Show each line of the data below that contains the string "height", treating uppercase and lowercase letters as different.

• • • •

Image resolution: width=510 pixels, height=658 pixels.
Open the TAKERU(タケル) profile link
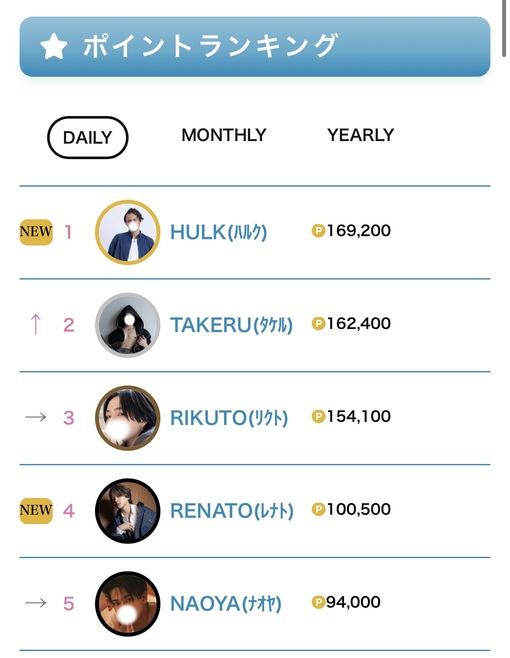[231, 325]
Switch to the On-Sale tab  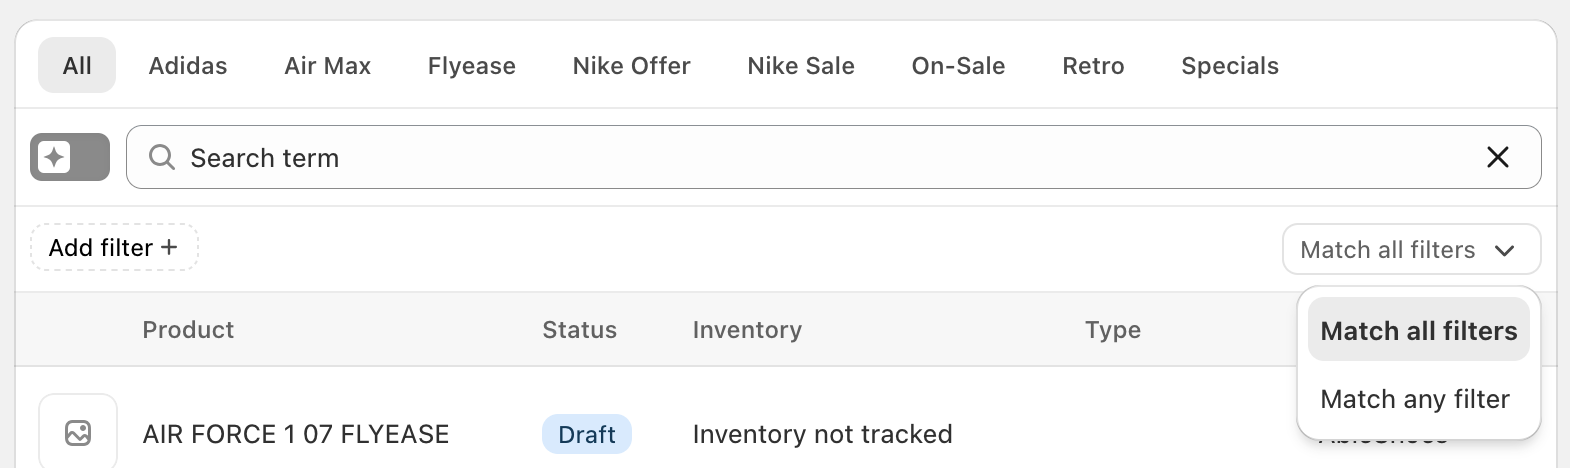[x=958, y=66]
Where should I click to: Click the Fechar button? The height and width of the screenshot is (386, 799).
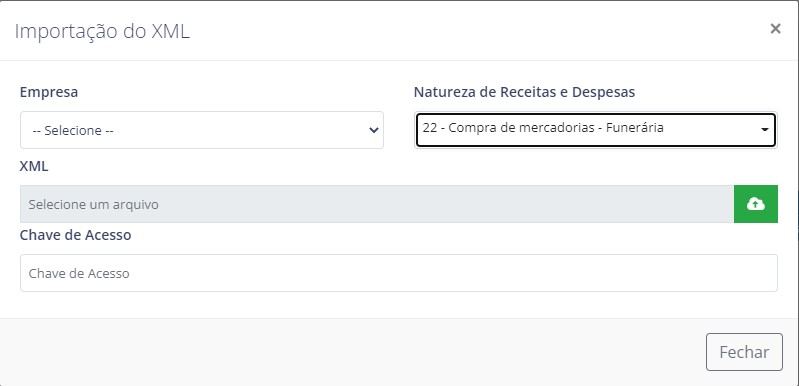point(744,352)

• • • •

§ Solved exercise:
Image resolution: width=510 pixels, height=658 pixels.
Where should I click to: Click the Fechar button? The height and width of the screenshot is (386, 799).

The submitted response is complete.